Elle est pour sa tribu un trésor précieux, à protéger des atteintes de ce monde. Car l'harmonie délicate qu'elle tisse chaque jour pour ses pairs est régulièrement menacée par les affrontements politiques. Elle n'est pas du monde de la guerre, ses compétences sont ailleurs, et alors la protection des guerriers lui est acquise, tout comme d'ailleurs les ressources des faiseurs et éleveurs, car son corps ne saurait se satisfaire uniquement de l'impalpable qui est la matière de son quotidien. Elle n’a pas non plus la pratique des guérisseurs, mais ses inspirations leur permettent parfois de perfectionner leurs remèdes ou d’ajouter un nouvel usage à certaines plantes ou mélanges. Elle est à part, apportant à chacun des indications pour insuffler dans leur vie, dans leur art, la lumière subtile qu’elle reçoit d’ailleurs. Elle est un canal entre les mondes, une passeuse d’énergie.

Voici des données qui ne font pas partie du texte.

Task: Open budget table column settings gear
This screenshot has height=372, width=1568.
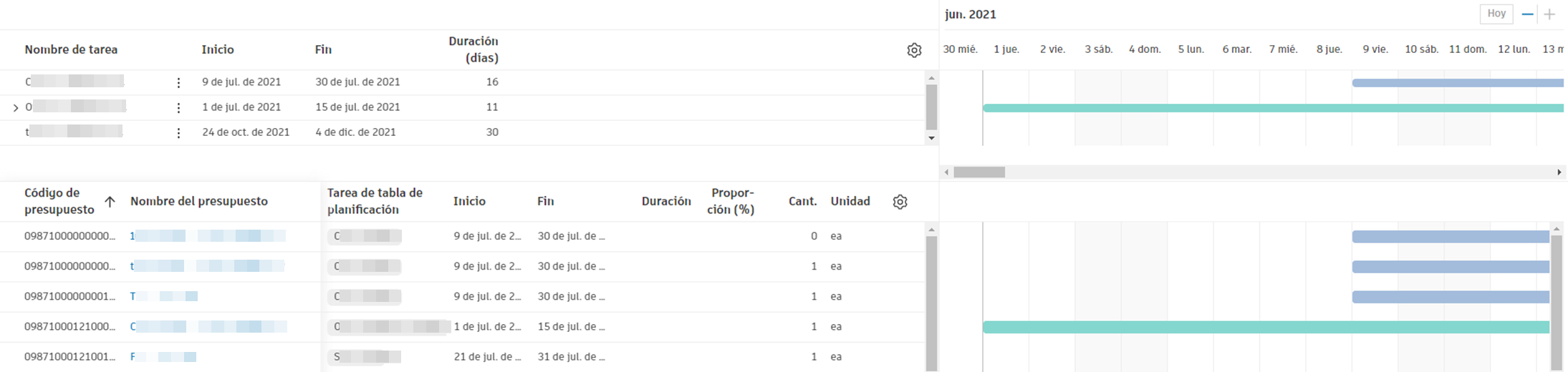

Le seul art qui lui soit propre, et qui renforce encore l’amour de ses proches, est le chant. Elle chante pour déchirer les voiles invisibles des passages, mais aussi pour la beauté pure des mélodies. Alors, elle n’est plus qu’une jeune fille qui se dévoile avec pudeur. Seuls quelques privilégiés ont pu être témoins de ce chant de son âme, qui lui permet de se recentrer, de trouver en elle-même le lieu secret où s’ancrer dans ses errances. Cette vibration unique qui est elle, qui garde intacte son identité quand tant d’énergies venues d’ailleurs viennent l’habiter pour venir s’inscrire à travers elle dans le champ de notre réalité. Ainsi le chant lui donne la force chaque jour de ne pas se dissoudre dans le merveilleux et l’obscur qu’elle côtoie avec tant de facilité, trop peut-être. Il maintient la cohésion de son être et sa beauté pourrait ravir les âmes simples, à tel point qu’elle déploie un luxe de précautions avant de le laisser s’exprimer.

Les anciens ont su dès sa naissance qu’elle était à part, hors normes, et il a fallu du temps pour laisser fleurir ce qu’ils sentaient d’exceptionnel en elle. Mais aujourd’hui, elle a trouvé sa place, son équilibre. Elle n’est ni leader, ni sage, ni dépositaire d’un savoir secret, juste une lumière qui vient embellir la vie de la tribu, la relier à l’univers dans sa beauté complexe, et apporte parfois des solutions originales, un autre regard, une impulsion nouvelle, auxquels d’autres apporteront vie et corps dans leurs domaines respectifs.


Pour un peu, et certains ne se cachent pas de le penser, on pourrait croire qu’elle est l’incarnation de l’âme de la tribu.